I moved some things around trying to create a little bit more order to things..


----------



## darkfury18 (Apr 1, 2006)

gonefishy1981, Fish Newb -

thanks guys.. I'll try a black background on it when I get a chance.. and yes.. DIY all the way


----------



## darkfury18 (Apr 1, 2006)

Well after months of having problems with mild green water and diatoms, they have finally subsided  
Added the black background and the driftwood just sorta fell over.


----------



## turbosaurus (Nov 19, 2005)

Wow- it looks great! 

I know that when I was starting the hardest part was figuring out what plants would do well and mix in with the scape I had already. You could add some L. sessiliflora (ambulia) which is very dainty and feathery and maybe some compacta swords to give a nice contrast with the leaf shapes you have goning on now- maybe also some java moss for the mid ground and a couple red wenditii crypt, I think you'd be ready to show up in the competitions.


----------



## LS6 Tommy (May 13, 2006)

The tank looks great! I like your DIY lily tube. Can you give any info on making one? I'm moving up to an _Eheim_ 2126 from an _Emperor_ 400 soon and like the idea of using a lily tube.

Tommy


----------



## yoink (Apr 21, 2005)

Beautiful tank, it has come a long way.


----------



## Y0uH0 (Dec 19, 2005)

I was looking at your progress pictures and i realised that your tank has really filled in alot and it is looking really very beautiful. Well worth the patience and every bit of effort that you have put in.


----------



## the_noobinator (Jun 10, 2006)

i definitely need to get a black background.


----------



## A Hill (Jul 25, 2005)

tanks looking great!... but i do miss your old light blue backround.... i think it made the tank look MUCH brighter and bigger... but heck thats just me...

good job!

- fish newb -

ohh and watch the SAEs i had 2 in my 55g and they ate all the tips of my plants... well that was the end of them....


----------



## darkfury18 (Apr 1, 2006)

Thank you everyone for your kind words .. The tanks is only getting better thanks to what I've learned from reading everyone's post over the past few months and learning from your experiences.



turbosaurus said:


> Wow- it looks great!
> 
> I know that when I was starting the hardest part was figuring out what plants would do well and mix in with the scape I had already. You could add some L. sessiliflora (ambulia) which is very dainty and feathery and maybe some compacta swords to give a nice contrast with the leaf shapes you have goning on now- maybe also some java moss for the mid ground and a couple red wenditii crypt, I think you'd be ready to show up in the competitions.

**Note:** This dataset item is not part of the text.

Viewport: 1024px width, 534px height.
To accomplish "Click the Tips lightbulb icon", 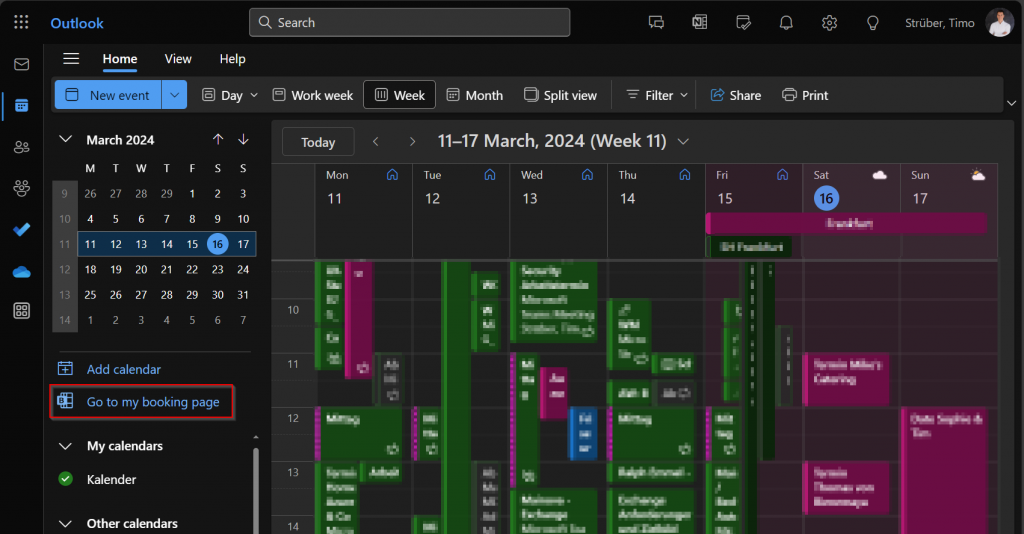I will 872,22.
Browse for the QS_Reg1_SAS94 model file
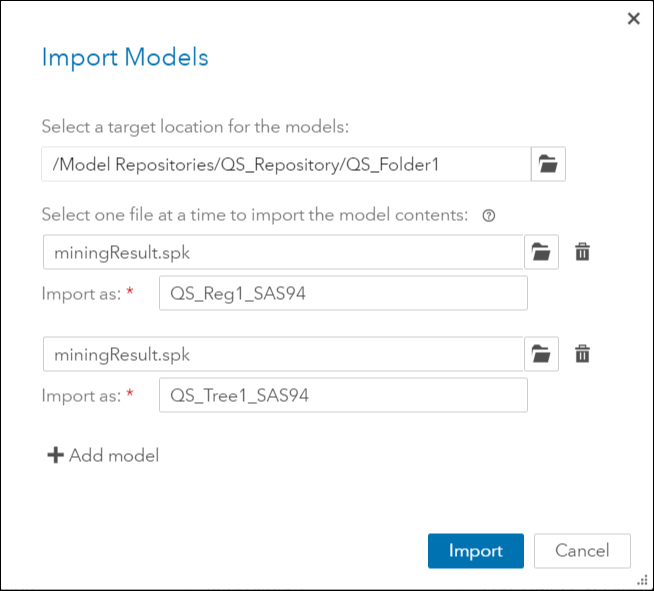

I'm still only learning to arrange the plants right now.. so if i get those plants where should they go? I have some taiwan moss on the driftwood, but the SAE have been snacking on them and haven't grown much with the hot weather. :icon_conf 



LS6 Tommy said:


> The tank looks great! I like your DIY lily tube. Can you give any info on making one? I'm moving up to an _Eheim_ 2126 from an _Emperor_ 400 soon and like the idea of using a lily tube.
> 
> Tommy


The DIY output is just a .5 liter water bottle cut diagonally :thumbsup: The surprising thing is that it actually works.. I can see the mini vortex that it creates on the surface of that water which sucks any debris down.



Fish Newb said:


> tanks looking great!... but i do miss your old light blue backround.... i think it made the tank look MUCH brighter and bigger... but heck thats just me...
> 
> good job!
> 
> ...


The tank does look a bit darker now.. but the plants stand out a lot better in person. As for the SAE so far they have only snacked on the Taiwan moss. But now I'm trying to keep some shrimps and feeding them boiled spinach so i throw some in for the SAE also and they seem to love it too.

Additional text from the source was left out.